# What is a fair price for a Giant Demasoni ?



## chopsteeks (Jul 23, 2013)

I need to sell a Giant Demasoni aka Manda Blue Dolphin Mbuna as he is creating havoc in the 125 gallon all male/peacock tank. He is getting close to 7" and he is roughly around 2 years old.

What is a fair price for him ?

Thanks.


----------



## rennsport2011 (Oct 21, 2013)

If you are selling to a store, somewhere between $2 to $5. Privately, maybe $10.


----------



## Chester B (Dec 28, 2012)

Depends on your local area, but I would say $10 as well for an adult. To a local fish shop you're going to get between 25-50% of the retail price in credit. I did recently see them for $10.


----------



## noki (Jun 13, 2003)

Large Mbuna don't really have that much value. I suppose there can always be someone who wants an impressive fish, but I would just hope he went to a good home.


----------



## chopsteeks (Jul 23, 2013)

noki said:


> Large Mbuna don't really have that much value. I suppose there can always be someone who wants an impressive fish, but I would just hope he went to a good home.


Thanks much to everyone.

Yes Noki I understand. Someone offered $25 but had to turn him down . One he only had a 55 gallon tank. Secondly, he had some mean Mbunas such as Kenyis, Auratus and yes a Jack Dempsey.

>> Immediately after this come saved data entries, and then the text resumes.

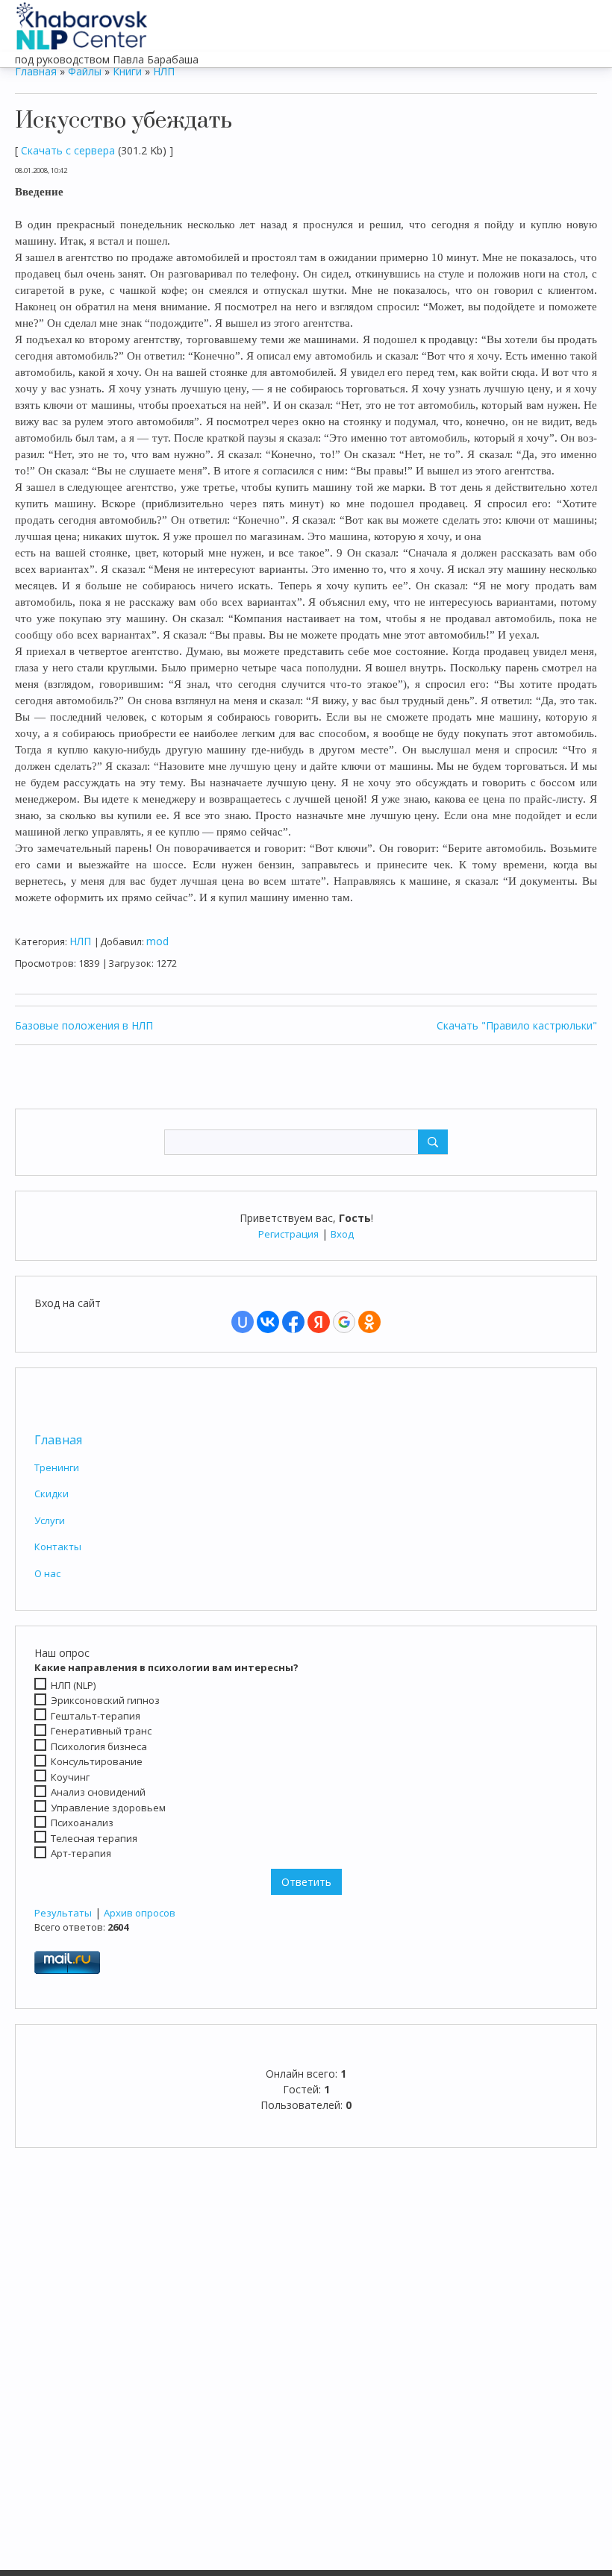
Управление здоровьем (108, 1807)
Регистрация (288, 1234)
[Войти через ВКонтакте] (268, 1322)
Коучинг (70, 1777)
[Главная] (82, 22)
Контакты (57, 1546)
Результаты (63, 1913)
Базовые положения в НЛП (84, 1025)
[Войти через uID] (242, 1322)
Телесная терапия (94, 1838)
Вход (342, 1234)
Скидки (51, 1493)
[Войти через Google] (344, 1322)
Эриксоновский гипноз (105, 1700)
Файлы (85, 71)
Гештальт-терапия (95, 1716)
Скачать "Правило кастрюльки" (517, 1025)
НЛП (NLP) (73, 1684)
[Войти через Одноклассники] (369, 1322)
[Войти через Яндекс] (318, 1322)
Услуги (49, 1520)
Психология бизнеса (99, 1746)
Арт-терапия (81, 1853)
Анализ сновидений (98, 1792)
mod (157, 941)
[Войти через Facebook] (293, 1322)
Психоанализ (82, 1822)
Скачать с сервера (68, 150)
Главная (58, 1440)
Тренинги (56, 1467)
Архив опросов (139, 1913)
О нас (47, 1573)
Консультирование (97, 1761)
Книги (127, 71)
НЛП (164, 71)
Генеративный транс (101, 1730)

The Giant Demasoni just hates this Deep Water Hap but really does not bother other fish. But he chases the Hap, everyone in the tank gets too excited. So I decided I will rehome the Hap instead. In my neck of the woods, I very seldom see anyone selling this type of fish. Hope this will keep the peace once I rehome the Deep Water Hap.


----------



## chopsteeks (Jul 23, 2013)

Ok now I am bewildered......

I had a few fish I put up for sale. I ended up selling my yellow lab trio.

Now that the 3 quite active yellow labs are gone, the aggression of the Giant Demasoni towards the Deep Water Hap ----- gone. .....???

In fact the Giant Demasoni is back to his little cave as calm as a cucumber. This is how he is, until the last few weeks.

Explanation ?


----------



## noki (Jun 13, 2003)

chopsteeks said:


> Explanation ?


No competition maybe. Doesn't have to show that he is so tough anymore? You changed the dynamics of the group.

Were some of the Yellow Labs possibly female? They can be very hard to sex, you can get fooled.


----------



## chopsteeks (Jul 23, 2013)

Noki, Yes 2 of the yellow labs were females. Likely the reason for that aggression. Thanks.


----------